Saved entries ▸
— Begin —
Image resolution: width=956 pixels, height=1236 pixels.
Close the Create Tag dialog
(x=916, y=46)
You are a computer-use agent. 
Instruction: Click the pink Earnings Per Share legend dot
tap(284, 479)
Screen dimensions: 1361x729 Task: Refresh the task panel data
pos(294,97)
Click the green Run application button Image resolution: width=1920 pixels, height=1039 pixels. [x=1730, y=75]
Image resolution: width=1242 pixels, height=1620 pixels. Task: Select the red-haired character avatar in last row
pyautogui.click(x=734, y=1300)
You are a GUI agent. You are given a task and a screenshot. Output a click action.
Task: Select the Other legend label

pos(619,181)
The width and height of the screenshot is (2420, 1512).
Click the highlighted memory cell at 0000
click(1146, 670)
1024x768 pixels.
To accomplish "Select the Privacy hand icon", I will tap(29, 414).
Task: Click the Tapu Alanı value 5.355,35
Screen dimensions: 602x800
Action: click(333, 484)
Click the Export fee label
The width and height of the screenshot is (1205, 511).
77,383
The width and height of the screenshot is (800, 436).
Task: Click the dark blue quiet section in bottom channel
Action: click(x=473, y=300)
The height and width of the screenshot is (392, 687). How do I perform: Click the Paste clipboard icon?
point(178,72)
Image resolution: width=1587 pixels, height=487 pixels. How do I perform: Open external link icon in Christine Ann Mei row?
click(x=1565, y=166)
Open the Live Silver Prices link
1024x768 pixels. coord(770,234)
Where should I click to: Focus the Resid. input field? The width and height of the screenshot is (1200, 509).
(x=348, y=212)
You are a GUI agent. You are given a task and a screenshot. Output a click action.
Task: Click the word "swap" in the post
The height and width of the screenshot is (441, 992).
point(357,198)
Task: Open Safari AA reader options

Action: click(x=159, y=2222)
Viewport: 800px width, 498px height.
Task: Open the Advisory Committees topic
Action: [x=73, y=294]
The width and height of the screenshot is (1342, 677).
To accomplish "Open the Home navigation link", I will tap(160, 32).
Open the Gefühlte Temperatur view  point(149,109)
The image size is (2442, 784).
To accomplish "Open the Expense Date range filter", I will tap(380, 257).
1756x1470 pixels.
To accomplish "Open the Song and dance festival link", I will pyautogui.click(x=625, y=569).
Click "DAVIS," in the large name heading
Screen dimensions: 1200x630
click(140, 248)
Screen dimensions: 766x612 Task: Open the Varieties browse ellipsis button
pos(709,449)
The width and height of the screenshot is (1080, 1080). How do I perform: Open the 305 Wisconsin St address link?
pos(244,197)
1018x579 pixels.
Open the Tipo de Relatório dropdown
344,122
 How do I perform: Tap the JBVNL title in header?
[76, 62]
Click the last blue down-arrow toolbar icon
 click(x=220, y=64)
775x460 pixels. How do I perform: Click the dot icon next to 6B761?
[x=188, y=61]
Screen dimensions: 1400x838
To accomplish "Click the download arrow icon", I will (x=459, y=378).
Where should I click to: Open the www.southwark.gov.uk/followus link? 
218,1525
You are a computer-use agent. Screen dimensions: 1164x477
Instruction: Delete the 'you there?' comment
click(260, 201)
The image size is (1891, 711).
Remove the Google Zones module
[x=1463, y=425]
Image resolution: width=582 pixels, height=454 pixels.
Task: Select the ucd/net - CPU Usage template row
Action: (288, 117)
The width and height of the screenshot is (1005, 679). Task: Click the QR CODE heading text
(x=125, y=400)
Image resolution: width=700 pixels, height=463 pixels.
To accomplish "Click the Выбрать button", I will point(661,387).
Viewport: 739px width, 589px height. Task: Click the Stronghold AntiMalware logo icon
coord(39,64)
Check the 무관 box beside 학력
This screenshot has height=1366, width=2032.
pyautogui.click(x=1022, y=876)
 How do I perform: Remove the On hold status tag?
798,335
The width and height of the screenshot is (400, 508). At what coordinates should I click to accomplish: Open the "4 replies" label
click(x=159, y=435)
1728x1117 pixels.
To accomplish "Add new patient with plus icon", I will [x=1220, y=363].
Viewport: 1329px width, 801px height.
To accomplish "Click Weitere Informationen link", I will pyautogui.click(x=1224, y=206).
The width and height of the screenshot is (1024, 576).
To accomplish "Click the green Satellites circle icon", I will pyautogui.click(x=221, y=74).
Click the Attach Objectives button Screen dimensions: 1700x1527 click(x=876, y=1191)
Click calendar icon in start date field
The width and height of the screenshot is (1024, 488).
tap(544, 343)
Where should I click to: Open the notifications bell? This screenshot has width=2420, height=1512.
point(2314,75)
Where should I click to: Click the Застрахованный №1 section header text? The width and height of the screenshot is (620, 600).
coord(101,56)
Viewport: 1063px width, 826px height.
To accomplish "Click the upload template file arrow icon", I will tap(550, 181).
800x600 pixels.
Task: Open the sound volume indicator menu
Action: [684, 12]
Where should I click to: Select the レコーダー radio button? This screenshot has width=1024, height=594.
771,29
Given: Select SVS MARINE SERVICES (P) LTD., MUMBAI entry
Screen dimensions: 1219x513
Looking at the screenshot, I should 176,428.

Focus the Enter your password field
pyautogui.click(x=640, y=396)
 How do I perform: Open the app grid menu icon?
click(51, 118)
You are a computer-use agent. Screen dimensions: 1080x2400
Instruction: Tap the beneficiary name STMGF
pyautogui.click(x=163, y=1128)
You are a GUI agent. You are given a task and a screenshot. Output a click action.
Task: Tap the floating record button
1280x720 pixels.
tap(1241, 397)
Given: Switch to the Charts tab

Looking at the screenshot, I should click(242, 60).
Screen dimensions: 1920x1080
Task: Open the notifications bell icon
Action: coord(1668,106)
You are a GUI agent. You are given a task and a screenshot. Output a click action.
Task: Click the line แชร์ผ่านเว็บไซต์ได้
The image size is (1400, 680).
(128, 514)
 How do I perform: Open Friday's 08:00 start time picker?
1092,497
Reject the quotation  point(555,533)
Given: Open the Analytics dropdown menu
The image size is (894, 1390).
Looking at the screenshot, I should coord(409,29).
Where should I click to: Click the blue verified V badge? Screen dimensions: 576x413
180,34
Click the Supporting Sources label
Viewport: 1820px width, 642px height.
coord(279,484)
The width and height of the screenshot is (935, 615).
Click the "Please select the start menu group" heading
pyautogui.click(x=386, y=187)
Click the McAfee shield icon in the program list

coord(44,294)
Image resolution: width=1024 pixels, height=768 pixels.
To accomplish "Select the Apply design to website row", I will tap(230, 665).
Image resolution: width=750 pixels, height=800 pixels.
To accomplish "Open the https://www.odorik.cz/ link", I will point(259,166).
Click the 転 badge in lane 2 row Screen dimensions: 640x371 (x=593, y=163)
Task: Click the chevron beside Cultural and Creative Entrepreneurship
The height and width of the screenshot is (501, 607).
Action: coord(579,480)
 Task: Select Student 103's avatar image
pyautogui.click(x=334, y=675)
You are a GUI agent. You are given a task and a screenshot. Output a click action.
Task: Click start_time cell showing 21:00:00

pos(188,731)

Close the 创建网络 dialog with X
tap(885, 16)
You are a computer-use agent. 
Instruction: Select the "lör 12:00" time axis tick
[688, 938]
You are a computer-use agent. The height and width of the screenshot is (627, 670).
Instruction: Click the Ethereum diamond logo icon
— End —
Aim of the task ▸
Rewrite the listing above, replacing every occurrence of "computer-use agent" with "desktop automation agent" and leaving everything else unchanged.

Result ▸
Image resolution: width=956 pixels, height=1236 pixels.
Close the Create Tag dialog
(x=916, y=46)
You are a desktop automation agent. 
Instruction: Click the pink Earnings Per Share legend dot
tap(284, 479)
Screen dimensions: 1361x729 Task: Refresh the task panel data
pos(294,97)
Click the green Run application button Image resolution: width=1920 pixels, height=1039 pixels. [x=1730, y=75]
Image resolution: width=1242 pixels, height=1620 pixels. Task: Select the red-haired character avatar in last row
pyautogui.click(x=734, y=1300)
You are a GUI agent. You are given a task and a screenshot. Output a click action.
Task: Select the Other legend label

pos(619,181)
The width and height of the screenshot is (2420, 1512).
Click the highlighted memory cell at 0000
click(1146, 670)
1024x768 pixels.
To accomplish "Select the Privacy hand icon", I will tap(29, 414).
Task: Click the Tapu Alanı value 5.355,35
Screen dimensions: 602x800
Action: click(333, 484)
Click the Export fee label
The width and height of the screenshot is (1205, 511).
77,383
The width and height of the screenshot is (800, 436).
Task: Click the dark blue quiet section in bottom channel
Action: click(x=473, y=300)
The height and width of the screenshot is (392, 687). How do I perform: Click the Paste clipboard icon?
point(178,72)
Image resolution: width=1587 pixels, height=487 pixels. How do I perform: Open external link icon in Christine Ann Mei row?
click(x=1565, y=166)
Open the Live Silver Prices link
1024x768 pixels. coord(770,234)
Where should I click to: Focus the Resid. input field? The width and height of the screenshot is (1200, 509).
(x=348, y=212)
You are a GUI agent. You are given a task and a screenshot. Output a click action.
Task: Click the word "swap" in the post
The height and width of the screenshot is (441, 992).
point(357,198)
Task: Open Safari AA reader options

Action: click(x=159, y=2222)
Viewport: 800px width, 498px height.
Task: Open the Advisory Committees topic
Action: [x=73, y=294]
The width and height of the screenshot is (1342, 677).
To accomplish "Open the Home navigation link", I will tap(160, 32).
Open the Gefühlte Temperatur view  point(149,109)
The image size is (2442, 784).
To accomplish "Open the Expense Date range filter", I will tap(380, 257).
1756x1470 pixels.
To accomplish "Open the Song and dance festival link", I will pyautogui.click(x=625, y=569).
Click "DAVIS," in the large name heading
Screen dimensions: 1200x630
click(140, 248)
Screen dimensions: 766x612 Task: Open the Varieties browse ellipsis button
pos(709,449)
The width and height of the screenshot is (1080, 1080). How do I perform: Open the 305 Wisconsin St address link?
pos(244,197)
1018x579 pixels.
Open the Tipo de Relatório dropdown
344,122
 How do I perform: Tap the JBVNL title in header?
[76, 62]
Click the last blue down-arrow toolbar icon
 click(x=220, y=64)
775x460 pixels. How do I perform: Click the dot icon next to 6B761?
[x=188, y=61]
Screen dimensions: 1400x838
To accomplish "Click the download arrow icon", I will (x=459, y=378).
Where should I click to: Open the www.southwark.gov.uk/followus link? 
218,1525
You are a desktop automation agent. Screen dimensions: 1164x477
Instruction: Delete the 'you there?' comment
click(260, 201)
The image size is (1891, 711).
Remove the Google Zones module
[x=1463, y=425]
Image resolution: width=582 pixels, height=454 pixels.
Task: Select the ucd/net - CPU Usage template row
Action: (288, 117)
The width and height of the screenshot is (1005, 679). Task: Click the QR CODE heading text
(x=125, y=400)
Image resolution: width=700 pixels, height=463 pixels.
To accomplish "Click the Выбрать button", I will point(661,387).
Viewport: 739px width, 589px height. Task: Click the Stronghold AntiMalware logo icon
coord(39,64)
Check the 무관 box beside 학력
This screenshot has height=1366, width=2032.
pyautogui.click(x=1022, y=876)
 How do I perform: Remove the On hold status tag?
798,335
The width and height of the screenshot is (400, 508). At what coordinates should I click to accomplish: Open the "4 replies" label
click(x=159, y=435)
1728x1117 pixels.
To accomplish "Add new patient with plus icon", I will [x=1220, y=363].
Viewport: 1329px width, 801px height.
To accomplish "Click Weitere Informationen link", I will pyautogui.click(x=1224, y=206).
The width and height of the screenshot is (1024, 576).
To accomplish "Click the green Satellites circle icon", I will pyautogui.click(x=221, y=74).
Click the Attach Objectives button Screen dimensions: 1700x1527 click(x=876, y=1191)
Click calendar icon in start date field
The width and height of the screenshot is (1024, 488).
tap(544, 343)
Where should I click to: Open the notifications bell? This screenshot has width=2420, height=1512.
point(2314,75)
Where should I click to: Click the Застрахованный №1 section header text? The width and height of the screenshot is (620, 600).
coord(101,56)
Viewport: 1063px width, 826px height.
To accomplish "Click the upload template file arrow icon", I will tap(550, 181).
800x600 pixels.
Task: Open the sound volume indicator menu
Action: [684, 12]
Where should I click to: Select the レコーダー radio button? This screenshot has width=1024, height=594.
771,29
Given: Select SVS MARINE SERVICES (P) LTD., MUMBAI entry
Screen dimensions: 1219x513
Looking at the screenshot, I should 176,428.

Focus the Enter your password field
pyautogui.click(x=640, y=396)
 How do I perform: Open the app grid menu icon?
click(51, 118)
You are a desktop automation agent. Screen dimensions: 1080x2400
Instruction: Tap the beneficiary name STMGF
pyautogui.click(x=163, y=1128)
You are a GUI agent. You are given a task and a screenshot. Output a click action.
Task: Tap the floating record button
1280x720 pixels.
tap(1241, 397)
Given: Switch to the Charts tab

Looking at the screenshot, I should click(242, 60).
Screen dimensions: 1920x1080
Task: Open the notifications bell icon
Action: coord(1668,106)
You are a GUI agent. You are given a task and a screenshot. Output a click action.
Task: Click the line แชร์ผ่านเว็บไซต์ได้
The image size is (1400, 680).
(128, 514)
 How do I perform: Open Friday's 08:00 start time picker?
1092,497
Reject the quotation  point(555,533)
Given: Open the Analytics dropdown menu
The image size is (894, 1390).
Looking at the screenshot, I should coord(409,29).
Where should I click to: Click the blue verified V badge? Screen dimensions: 576x413
180,34
Click the Supporting Sources label
Viewport: 1820px width, 642px height.
coord(279,484)
The width and height of the screenshot is (935, 615).
Click the "Please select the start menu group" heading
pyautogui.click(x=386, y=187)
Click the McAfee shield icon in the program list

coord(44,294)
Image resolution: width=1024 pixels, height=768 pixels.
To accomplish "Select the Apply design to website row", I will tap(230, 665).
Image resolution: width=750 pixels, height=800 pixels.
To accomplish "Open the https://www.odorik.cz/ link", I will point(259,166).
Click the 転 badge in lane 2 row Screen dimensions: 640x371 (x=593, y=163)
Task: Click the chevron beside Cultural and Creative Entrepreneurship
The height and width of the screenshot is (501, 607).
Action: coord(579,480)
 Task: Select Student 103's avatar image
pyautogui.click(x=334, y=675)
You are a GUI agent. You are given a task and a screenshot. Output a click action.
Task: Click start_time cell showing 21:00:00

pos(188,731)

Close the 创建网络 dialog with X
tap(885, 16)
You are a desktop automation agent. 
Instruction: Select the "lör 12:00" time axis tick
[688, 938]
You are a desktop automation agent. The height and width of the screenshot is (627, 670).
Instruction: Click the Ethereum diamond logo icon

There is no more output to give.